§ 13 LplG, Verbindlicherklärung, öffentliche Bekanntmachung

§ 13 LplG
Landesplanungsgesetz (LplG)
Landesrecht Baden-Württemberg

Zweiter Teil – Mittel der Raumordnung und Landesplanung → 2. Abschnitt – Regionalpläne

Titel: Landesplanungsgesetz (LplG)
Normgeber: Baden-Württemberg
Amtliche Abkürzung: LplG
Gliederungs-Nr.: 230
Normtyp: Gesetz

(1) Die Ziele und Grundsätze eines Regionalplans werden von der obersten Raumordnungs- und Landesplanungsbehörde durch Genehmigung für verbindlich erklärt, soweit der Regionalplan nach diesem Gesetz aufgestellt ist, sonstigen Rechtsvorschriften nicht widerspricht und sich die vorgesehene räumliche Entwicklung der Region in die angestrebte räumliche Entwicklung des Landes einfügt, wie sie sich aus Entwicklungsplänen sowie Entscheidungen des Landtags, der Landesregierung und der obersten Landesbehörden ergibt.

(2) Der Regionalverband macht die Erteilung der Genehmigung nach Absatz 1 im Staatsanzeiger für Baden-Württemberg öffentlich bekannt.

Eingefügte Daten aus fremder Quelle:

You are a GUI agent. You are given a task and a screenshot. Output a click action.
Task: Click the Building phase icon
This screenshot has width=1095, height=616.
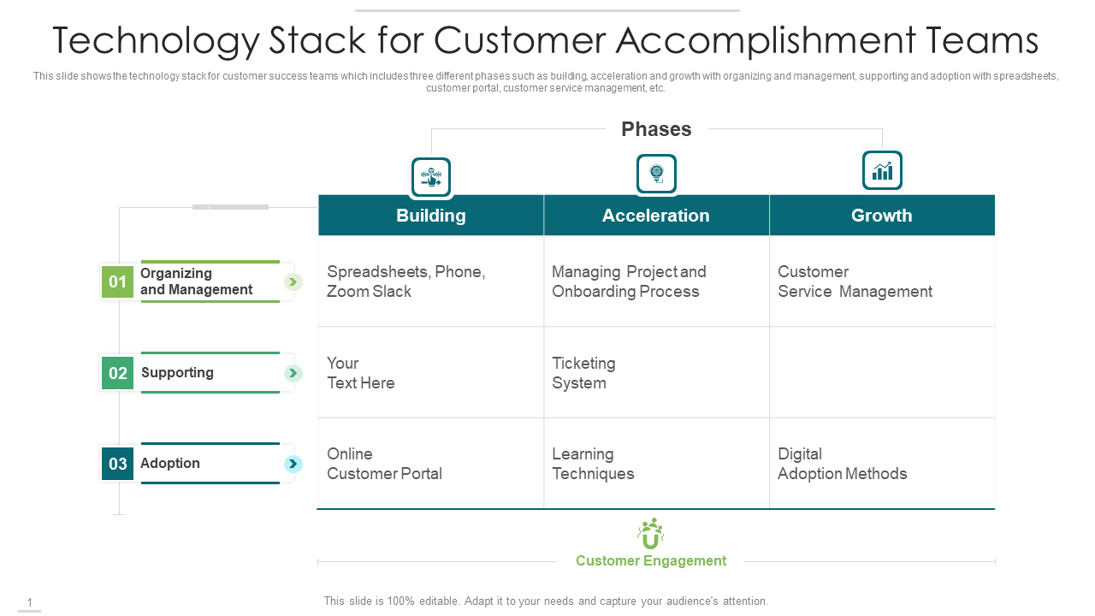point(431,177)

Die Bekanntmachung tritt an die Stelle der sonst für Satzungen vorgeschriebenen Veröffentlichungen. Der Regionalplan wird durch die öffentliche Bekanntmachung verbindlich. Der Regionalplan mit Begründung, die Satzung nach § 12 Abs. 7 und die Genehmigung nach Absatz 1 werden ab dem Tag der öffentlichen Bekanntmachung beim Regionalverband und bei der für die Region zuständigen höheren Raumordnungsbehörde zur kostenlosen Einsicht durch jedermann während der Sprechzeiten öffentlich ausgelegt; in der öffentlichen Bekanntmachung nach Satz 1 ist darauf mit Angabe der Auslegungsstellen hinzuweisen.